Much is said about the 24-hour news cycle that cable news brings to us. And, it should be pointed out, as I sit writing this two days after the verdict, CNN, CNN Headline News and Fox News are all still talking non-stop about the Anthony case. That’s not to say that media coverage of major criminal cases is anything new. Even in the days before radio and television there was a “trial of the century” every few years. Still, cable news raises the stakes considerably.
My problem with television court shows is not that they aren’t entertaining, but rather that they provide such an unrealistic view of how our court system works, that they skew the expectations of litigants, twist the perceptions of potential jurors and give the public a warped version of what they should expect from the third branch of government. This is particularly true of the daytime shows that pit two people against one another in an instant-justice, 30 minute smackdown in which the litigants present no evidence and the ‘judges’ are rude and make snap judgments.
It’s just a personal opinion, but I have a special level of animosity toward Headline News’ Nancy Grace. Her angry, unrealistic and vitriolic style, combined with a spectacularly obvious degree of sensationalism and a near-obsessive focus on individual cases makes her more complicit than any other single person in giving Americans a false view of their justice system. To her credit, she is highly successful as an entertainer, but when compared to the intelligent, thoughtful and insightful Jeffrey Toobin on HLN’s sister network CNN, her words ring as hollow, self-righteous and devoid of any true contribution to understanding the case that she’s talking about.
The Anthony trial did demonstrate two things, however. First, the 24 hour news cycle enhances the already high likelihood of someone being convicted in the court of public opinion. Kobe Bryant, Richard Jewell and the members of the Duke Lacrosse team can attest to that.

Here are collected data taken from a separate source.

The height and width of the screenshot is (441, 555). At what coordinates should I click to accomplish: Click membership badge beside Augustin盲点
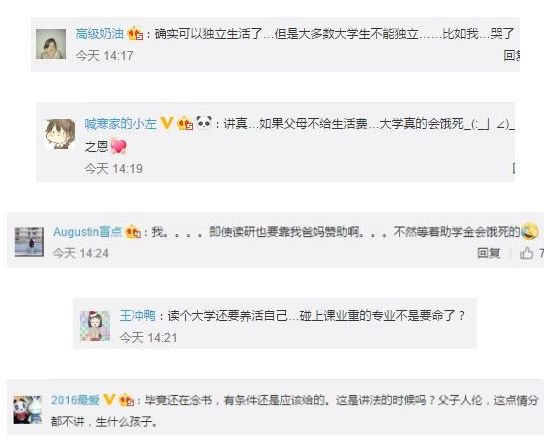pyautogui.click(x=133, y=232)
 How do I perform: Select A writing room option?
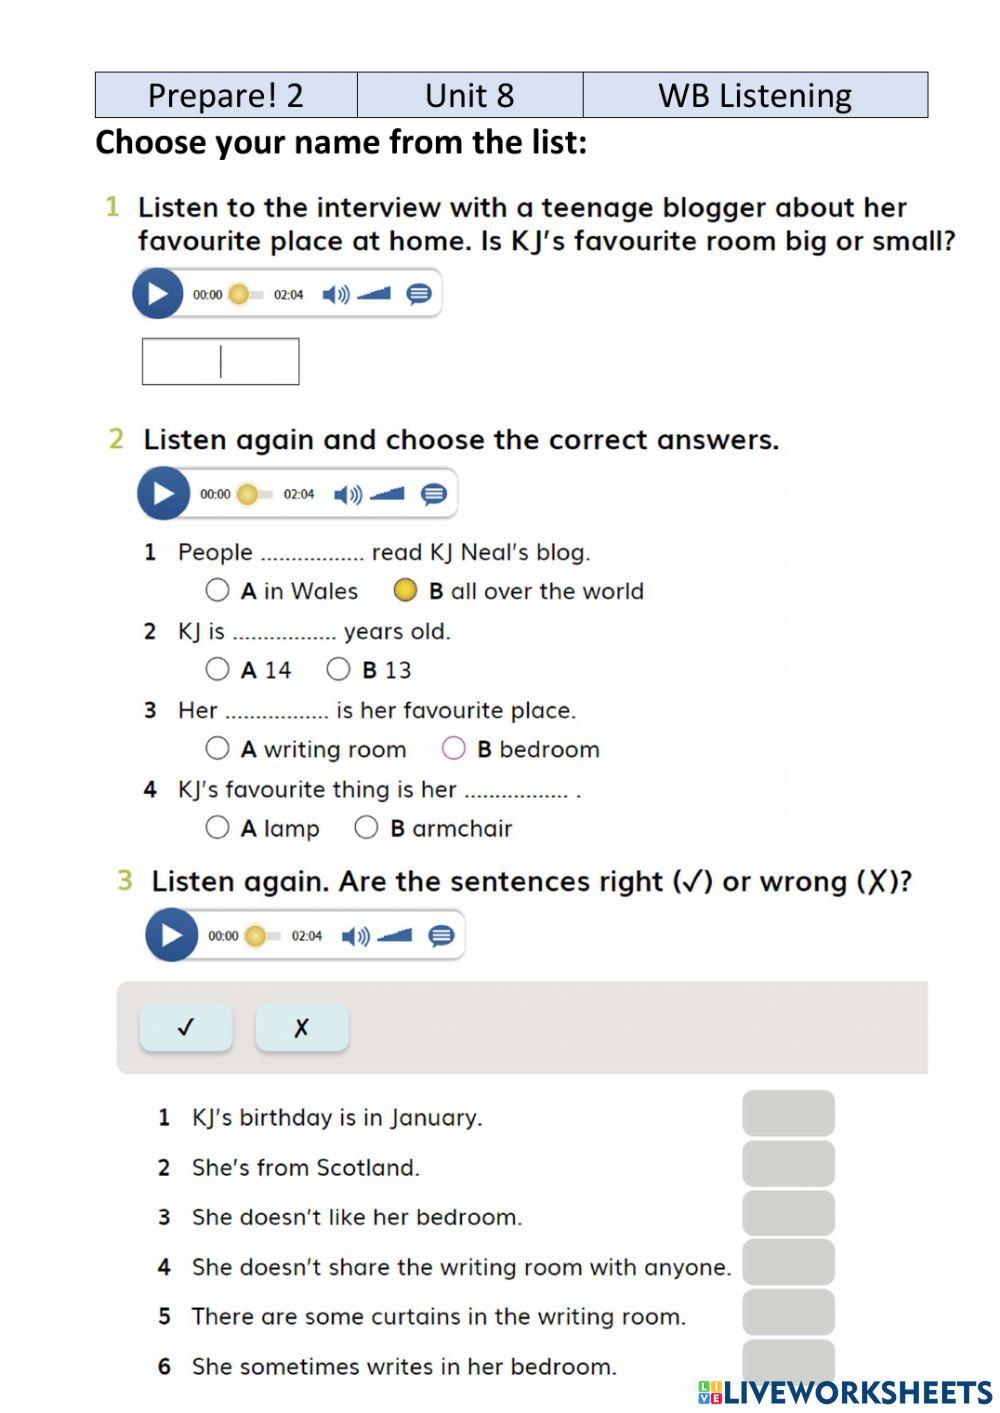(217, 748)
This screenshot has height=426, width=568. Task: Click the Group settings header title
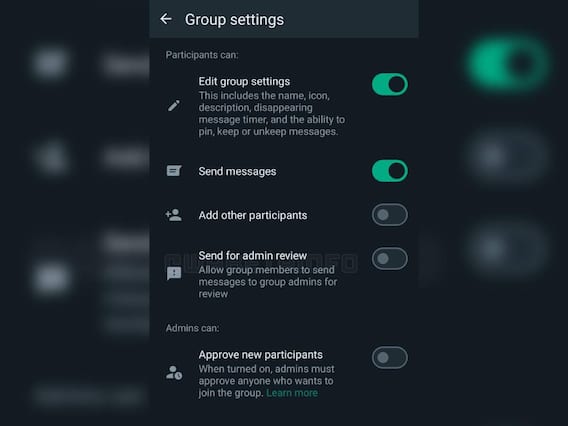coord(234,20)
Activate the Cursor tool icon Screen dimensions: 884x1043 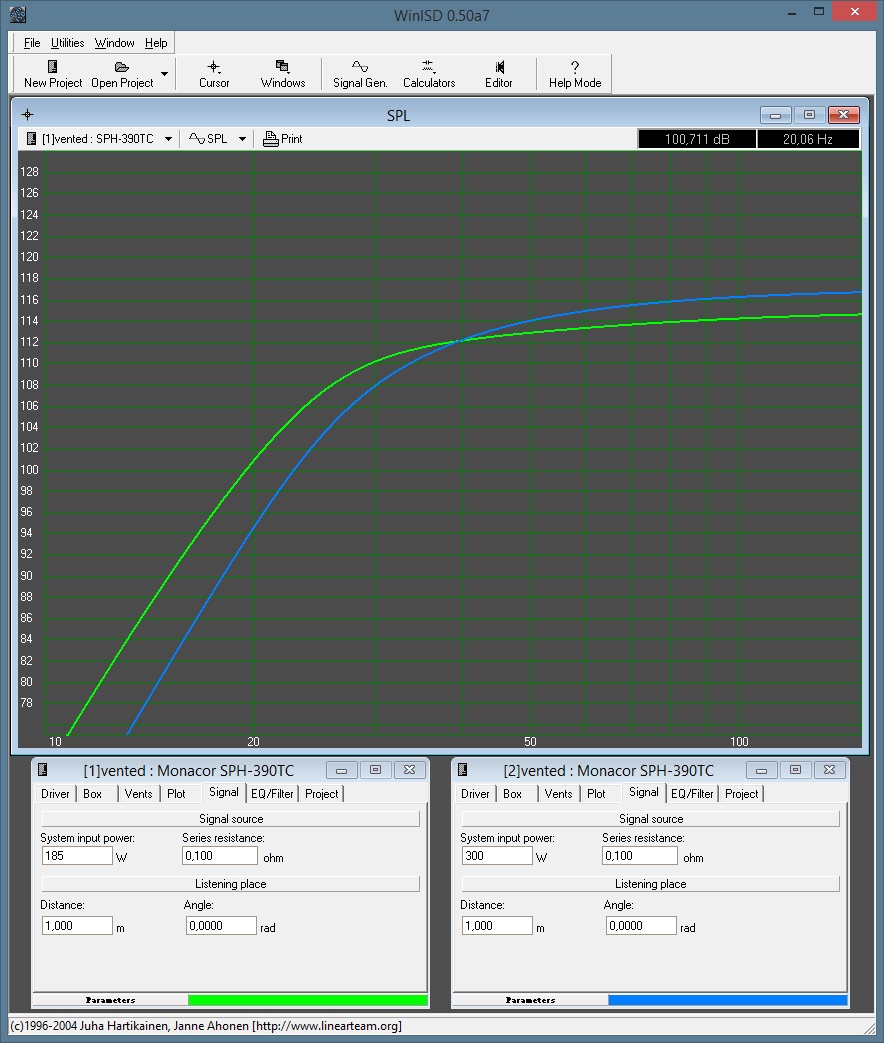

Second, the instruction to jurors not to read media reports and the rare but sometimes necessary act of sequestering jurors can still insulate them from the influence of that media circus.
I have no idea whether the jury in the Anthony case came to the “right” decision, but my experience in the justice system has taught me not to even venture a guess unless I’m there to watch the presentation of evidence just as they did. Sound bites, highlights and talking heads are no way to judge the guilt or innocence of an accused.
David Hejmanowski is a magistrate and court administrator of the Delaware County Juvenile Court. He will not be getting a Christmas card from Nancy Grace this year.